- Quase quinhentos mil participantes do UK Biobank foram analisados para entender como psicotrópicos, estilo de vida e genética influenciam o IMC e o risco cardiovascular.
- O uso de psicotrópicos está associado a um aumento discreto do IMC, mais evidente em quem utiliza múltiplos medicamentos psiquiátricos.
- Fatores de estilo de vida, como alimentação pouco equilibrada, baixa atividade física e hábitos de rotina não saudáveis, elevam o risco cardiovascular quando combinados aos psicotrópicos.

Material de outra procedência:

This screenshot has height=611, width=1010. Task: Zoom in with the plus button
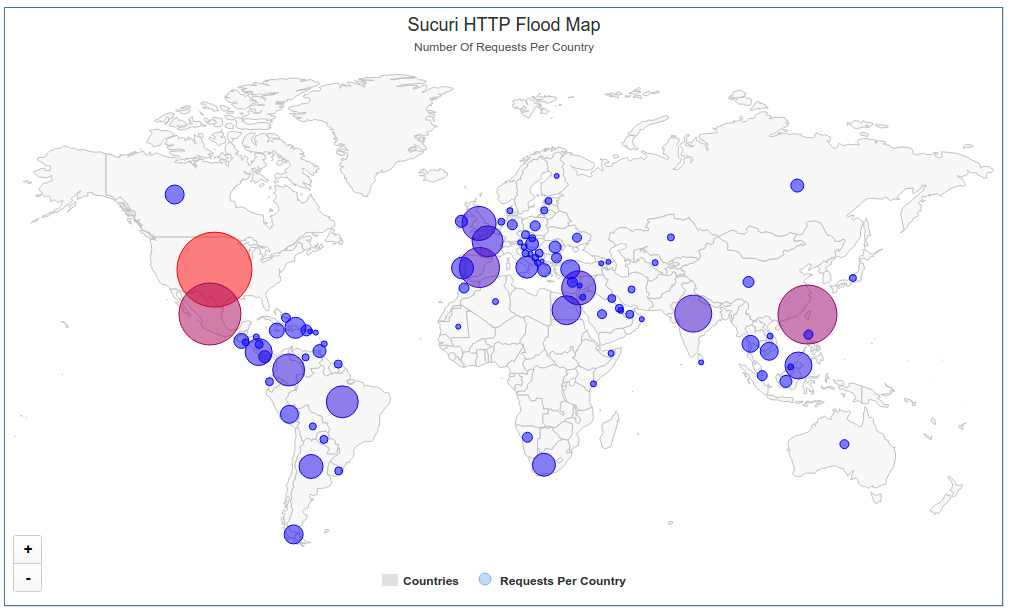[x=27, y=549]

- A predisposição genética para IMC elevado aumenta o impacto: maior aumento de IMC, mais doenças cardiovasculares e maior vulnerabilidade ao uso de psicotrópicos, com risco cardiovascular podendo superar três vezes.
- Entre pessoas com diagnóstico psiquiátrico, o uso de psicotrópicos não elevou o risco cardiovascular em relação àquelas que não usavam, destacando a importância do quadro clínico e do contexto de saúde.

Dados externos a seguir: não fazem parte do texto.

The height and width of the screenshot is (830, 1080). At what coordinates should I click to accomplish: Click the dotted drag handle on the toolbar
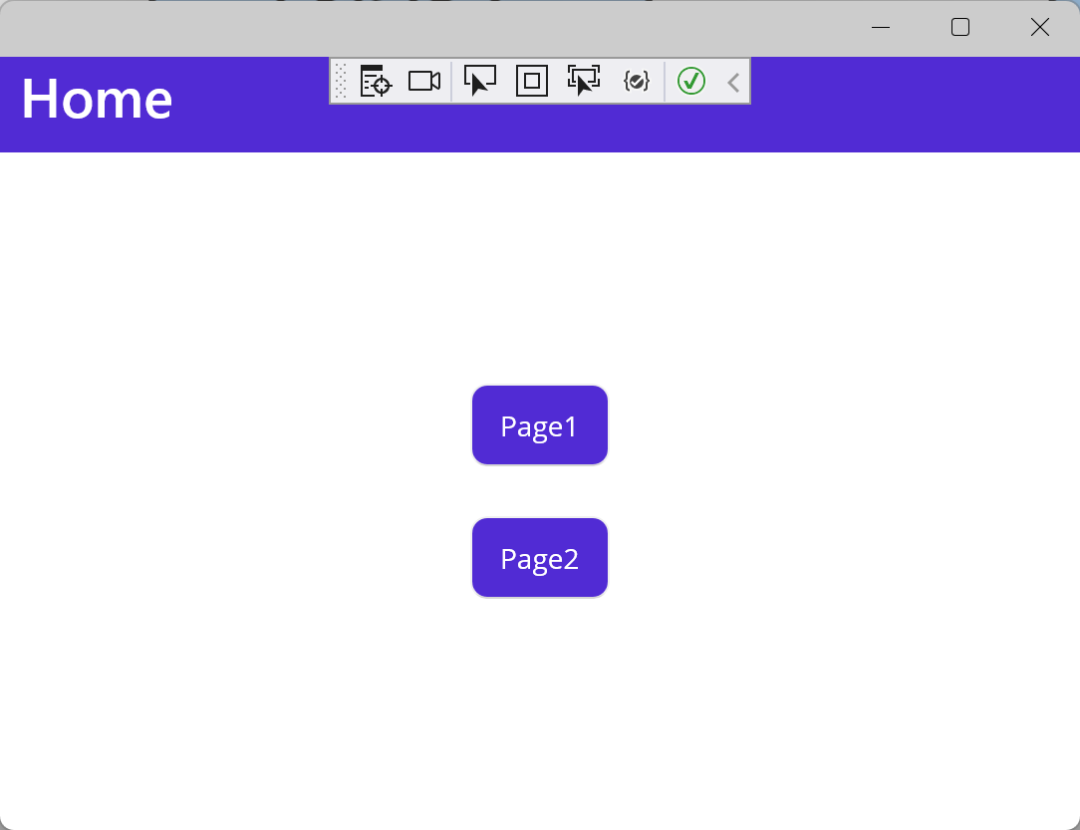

O uso de medicamentos psicotrópicos, essenciais no tratamento de transtornos mentais, pode influenciar o organismo além do sistema nervoso. Um estudo publicado na Nature Mental Health analisou como esses fármacos, estilo de vida e genética se relacionam com IMC e risco cardiovascular. A pesquisa envolveu quase 500 mil participantes do UK Biobank.
Os resultados indicam que o uso de psicotrópicos está associado a um aumento discreto do IMC, mais evidente quando há uso de múltiplos fármacos psiquiátricos simultaneamente. O estudo ressalta que fatores de estilo de vida também exercem papel decisivo nesse cenário.
Entre os fatores de estilo de vida destacados estão alimentação desequilibrada, pouca atividade física e hábitos de rotina irregulares. Quando somados ao uso de psicotrópicos, aumentam de forma significativa o risco de doenças cardiovasculares.
Interação entre genética e comportamento
O estudo também avaliou o risco poligênico para IMC elevado, ou seja, a predisposição genética ao ganho de peso. Pessoas com maior predisposição genética, aliados a hábitos ruins, apresentaram maior aumento de IMC e incidência de doenças cardíacas.
Em cenários extremos, o risco cardiovascular foi mais de três vezes maior frente a indivíduos com genética mais favorável e estilo de vida saudável.
Surpresa entre pacientes com diagnóstico psiquiátrico
Entre quem tem diagnóstico psiquiátrico, o uso de psicotrópicos não elevou adicionalmente o risco cardiovascular em relação àqueles que não utilizavam esses medicamentos. O contexto clínico geral também influencia os resultados.
Essa constatação sugere que o estado de saúde global pode ter peso equivalente ao tratamento farmacológico na avaliação do risco cardíaco.
Implicações para a prática clínica
As evidências reforçam a necessidade de entender o quadro completo do paciente, não apenas a medicação. O estudo recomenda monitorar o IMC, promover hábitos saudáveis e considerar a avaliação genética quando disponível, com acompanhamento cardiovascular para grupos de alto risco.
A mensagem central é a integração entre saúde mental e física. Medicamento, genética e estilo de vida atuam em conjunto para moldar o risco metabólico e cardíaco.